# EXERCICE COURT 1:
Reproduisez à l'identique les lignes des enregistrements, de celle qui contient « Identify the location of Symbol. » jusqu'à la fin des enregistrements, bornes incluses.

# TEXTE DE LA PAGE:
Libre la presse à Maore ?

Liberté de la presse et démocratie sont deux notions intimement liées. Dans l’Union des Comores et à Maore, tout comme le système démocratique, la presse est jeune. Après des années de pensée unique, les titres se multiplient. Mais la transition n’est pas facilitée par les pouvoirs politique et économique Kashkazi – qui a publié cet article en novembre 2005 – et d’autres journaux en savent quelque chose. Etat des lieux pour le cas de Maore.

A Maore, l’Etat de la presse en dit long sur celui de la politique. « C’est simple, la presse est le miroir de la politique mahoraise », indique un fin connaisseur du dossier, un syndicaliste qui a souhaité parler sous le sceau de l’anonymat. Doit-on s’en inquiéter ? Oui, si l’on analyse la situation des médias en 2005.

Deux hebdomadaires (Mayotte Hebdo et Le Mahorais), trois depuis que Kashkazi est né[1], bientôt quatre avec Le Mawana… Deux quotidiens en ligne (Flash Infos et Les Nouvelles de Mayotte), trois avec la naissance récente du Canal… Quelques titres de magazines (Zan’goma, DD)… Et une radiotélévision d’Etat, RFO. La quantité est là. Depuis quelques années, la presse vit une mini-révolution, celle de la pluralité. Du moins en terme de titres. On est loin, croit-on, du titre unique des années 80. Croit-on…

A l’image de la politique, où les partis se sont multipliés durant la dernière décennie, ce foisonnement de titres cache mal une même idéologie. En politique, le MDM, l’UMP, le MPM, mais aussi le PS ou les Verts défendent le même but : la départementalisation. « Les partis se sont multipliés, la pensée unique du MPM est restée », affirme le même syndicaliste. Dans les médias, le constat ne varie guère. Et comment en serait-il autrement…

La presse est née voilà 20 ans à Maore, lorsque le Conseil général – donc le MPM – a décidé de lancer son journal, le JDM (Journal de Mayotte). Depuis, les nouveaux titres ne sont que les enfants de ce journal qui relayait le discours départementaliste du parti unique. Le Kwezi a été fondé par les journalistes du JDM, qui ont ensuite lancé Mayotte Hebdo[2], il y a 5 ans et demi. Voici plus d’un an, Le Mahorais est né avec à sa tête d’anciens journalistes du Kwezi. Autant de titres qui défendent ouvertement la départementalisation, le « développement » de Maore, et n’attaquent guère un système qui les a produits.

Dans ce contexte, la liberté de la presse à Maore est un bien grand mot auquel seule la présence de la justice française permet d’être en partie respecté. 2005 aura ainsi été une année noire en ce domaine. En février, l’auteur de ces lignes et ses deux collègues qui ont fondé Kashkazi se faisaient débarquer de Mayotte Hebdo. Le directeur, Laurent Canavate, ne leur reprochait aucune faute journalistique ; juste une différence de point de vue. Deux articles leur auront été fatals : un dossier sur la consultation de1975 dans lequel ils citaient – ô grand crime à Maore – des anciens indépendantistes ; et un dossier sur la départementalisation, qui informait sur le fait qu’un autre statut (celui de Tom) était possible chose qui est généralement cachée aux Mahorais, auxquels on martèle : « Département ou indépendance, pas d’autre solution ».

# DONNÉES DE L'EXERCICE:

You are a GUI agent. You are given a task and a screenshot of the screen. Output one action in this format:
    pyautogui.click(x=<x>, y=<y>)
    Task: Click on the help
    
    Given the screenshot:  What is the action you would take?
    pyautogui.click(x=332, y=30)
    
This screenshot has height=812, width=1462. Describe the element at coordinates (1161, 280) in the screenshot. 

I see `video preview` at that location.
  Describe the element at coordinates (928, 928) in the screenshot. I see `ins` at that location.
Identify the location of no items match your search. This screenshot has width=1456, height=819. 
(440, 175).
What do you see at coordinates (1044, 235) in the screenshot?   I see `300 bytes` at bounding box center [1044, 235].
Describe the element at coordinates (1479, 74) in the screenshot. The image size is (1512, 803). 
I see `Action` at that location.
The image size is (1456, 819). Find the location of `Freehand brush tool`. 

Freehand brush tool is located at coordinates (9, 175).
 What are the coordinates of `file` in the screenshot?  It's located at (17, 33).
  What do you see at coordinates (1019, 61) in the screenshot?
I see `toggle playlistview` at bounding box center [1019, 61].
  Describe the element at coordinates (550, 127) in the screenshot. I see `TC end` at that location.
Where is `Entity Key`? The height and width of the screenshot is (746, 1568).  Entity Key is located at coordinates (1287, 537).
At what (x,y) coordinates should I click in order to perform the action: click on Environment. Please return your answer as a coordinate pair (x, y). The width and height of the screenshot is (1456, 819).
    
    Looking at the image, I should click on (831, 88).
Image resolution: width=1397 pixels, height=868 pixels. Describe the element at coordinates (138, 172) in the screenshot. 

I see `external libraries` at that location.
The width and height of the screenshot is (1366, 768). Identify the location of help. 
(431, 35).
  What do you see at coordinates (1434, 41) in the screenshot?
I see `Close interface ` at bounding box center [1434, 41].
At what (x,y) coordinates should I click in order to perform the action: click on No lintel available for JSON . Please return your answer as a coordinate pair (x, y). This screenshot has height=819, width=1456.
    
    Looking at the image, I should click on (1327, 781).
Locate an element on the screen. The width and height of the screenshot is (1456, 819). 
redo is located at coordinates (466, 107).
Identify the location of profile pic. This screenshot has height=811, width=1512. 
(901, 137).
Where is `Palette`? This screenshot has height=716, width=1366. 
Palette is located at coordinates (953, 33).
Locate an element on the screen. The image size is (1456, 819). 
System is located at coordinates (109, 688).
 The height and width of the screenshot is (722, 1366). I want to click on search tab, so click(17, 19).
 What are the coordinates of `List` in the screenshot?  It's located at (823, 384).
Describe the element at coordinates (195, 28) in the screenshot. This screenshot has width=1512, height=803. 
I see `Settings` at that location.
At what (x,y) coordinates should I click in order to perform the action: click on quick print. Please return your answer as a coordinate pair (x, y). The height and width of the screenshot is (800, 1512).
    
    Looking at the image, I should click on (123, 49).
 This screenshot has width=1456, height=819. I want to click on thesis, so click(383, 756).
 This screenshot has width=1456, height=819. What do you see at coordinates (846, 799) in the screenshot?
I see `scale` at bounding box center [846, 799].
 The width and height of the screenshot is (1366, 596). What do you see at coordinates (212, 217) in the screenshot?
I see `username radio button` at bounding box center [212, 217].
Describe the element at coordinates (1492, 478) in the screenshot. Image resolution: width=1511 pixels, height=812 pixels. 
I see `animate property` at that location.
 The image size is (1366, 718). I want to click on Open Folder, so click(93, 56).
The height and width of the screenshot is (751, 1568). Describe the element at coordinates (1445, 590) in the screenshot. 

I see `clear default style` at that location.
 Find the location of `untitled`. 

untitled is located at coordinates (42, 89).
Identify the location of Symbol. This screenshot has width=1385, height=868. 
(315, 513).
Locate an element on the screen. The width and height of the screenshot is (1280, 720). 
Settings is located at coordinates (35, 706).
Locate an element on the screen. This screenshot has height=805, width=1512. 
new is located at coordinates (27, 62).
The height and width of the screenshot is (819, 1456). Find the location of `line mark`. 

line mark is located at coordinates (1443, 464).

# EXERCICE COURT 2:
Renvoyez sans modification le passage de l'article sur la presse à Maore, depuis « La presse est née » jusqu'à « les a produits. ».

# SOLUTION DÉTAILLÉE 1:
Identify the location of Symbol. This screenshot has width=1385, height=868. 
(315, 513).
Locate an element on the screen. The width and height of the screenshot is (1280, 720). 
Settings is located at coordinates (35, 706).
Locate an element on the screen. This screenshot has height=805, width=1512. 
new is located at coordinates (27, 62).
The height and width of the screenshot is (819, 1456). Find the location of `line mark`. 

line mark is located at coordinates (1443, 464).

# SOLUTION DÉTAILLÉE 2:
La presse est née voilà 20 ans à Maore, lorsque le Conseil général – donc le MPM – a décidé de lancer son journal, le JDM (Journal de Mayotte). Depuis, les nouveaux titres ne sont que les enfants de ce journal qui relayait le discours départementaliste du parti unique. Le Kwezi a été fondé par les journalistes du JDM, qui ont ensuite lancé Mayotte Hebdo[2], il y a 5 ans et demi. Voici plus d’un an, Le Mahorais est né avec à sa tête d’anciens journalistes du Kwezi. Autant de titres qui défendent ouvertement la départementalisation, le « développement » de Maore, et n’attaquent guère un système qui les a produits.